**What is being asked**
Quote exactly and only this range of lines in the data below: the line that holds "Task: Open the Store Information row" to the line that holds "The width and height of the screenshot is (731, 1568).", both included.

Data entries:
--- --- ---
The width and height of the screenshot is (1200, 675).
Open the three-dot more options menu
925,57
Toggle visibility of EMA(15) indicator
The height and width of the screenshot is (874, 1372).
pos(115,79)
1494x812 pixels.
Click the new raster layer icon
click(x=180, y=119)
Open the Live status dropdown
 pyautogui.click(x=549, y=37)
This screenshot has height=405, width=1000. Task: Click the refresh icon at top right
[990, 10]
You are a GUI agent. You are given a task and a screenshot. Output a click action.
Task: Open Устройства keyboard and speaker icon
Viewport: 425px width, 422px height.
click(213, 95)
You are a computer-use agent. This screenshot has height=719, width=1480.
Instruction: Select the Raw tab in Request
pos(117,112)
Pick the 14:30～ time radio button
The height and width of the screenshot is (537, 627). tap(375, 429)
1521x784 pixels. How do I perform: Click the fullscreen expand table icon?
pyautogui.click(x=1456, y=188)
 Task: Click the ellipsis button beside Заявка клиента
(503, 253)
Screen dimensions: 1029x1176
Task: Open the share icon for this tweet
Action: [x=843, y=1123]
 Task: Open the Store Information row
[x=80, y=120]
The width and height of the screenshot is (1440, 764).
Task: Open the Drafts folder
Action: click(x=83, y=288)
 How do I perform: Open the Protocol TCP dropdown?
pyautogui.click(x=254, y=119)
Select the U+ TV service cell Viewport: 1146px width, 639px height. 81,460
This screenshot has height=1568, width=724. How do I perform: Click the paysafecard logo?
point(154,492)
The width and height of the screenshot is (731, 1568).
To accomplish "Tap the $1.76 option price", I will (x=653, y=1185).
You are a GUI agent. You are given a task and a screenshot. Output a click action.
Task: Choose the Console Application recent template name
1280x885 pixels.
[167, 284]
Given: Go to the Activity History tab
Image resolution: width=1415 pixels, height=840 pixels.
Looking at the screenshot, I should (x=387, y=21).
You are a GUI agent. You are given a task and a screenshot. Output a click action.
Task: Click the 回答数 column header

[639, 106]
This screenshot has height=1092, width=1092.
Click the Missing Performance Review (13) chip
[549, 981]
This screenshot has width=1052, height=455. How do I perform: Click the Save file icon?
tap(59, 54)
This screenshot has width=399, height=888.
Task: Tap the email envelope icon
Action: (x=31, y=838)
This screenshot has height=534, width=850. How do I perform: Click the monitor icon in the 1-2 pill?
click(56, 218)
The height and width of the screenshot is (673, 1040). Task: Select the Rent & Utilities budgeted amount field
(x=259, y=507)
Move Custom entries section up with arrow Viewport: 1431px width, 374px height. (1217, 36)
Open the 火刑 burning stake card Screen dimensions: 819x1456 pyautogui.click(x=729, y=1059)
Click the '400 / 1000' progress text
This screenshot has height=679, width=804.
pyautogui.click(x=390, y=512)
--- --- ---
**Written solution**
 Task: Open the Store Information row
[x=80, y=120]
The width and height of the screenshot is (1440, 764).
Task: Open the Drafts folder
Action: click(x=83, y=288)
 How do I perform: Open the Protocol TCP dropdown?
pyautogui.click(x=254, y=119)
Select the U+ TV service cell Viewport: 1146px width, 639px height. 81,460
This screenshot has height=1568, width=724. How do I perform: Click the paysafecard logo?
point(154,492)
The width and height of the screenshot is (731, 1568).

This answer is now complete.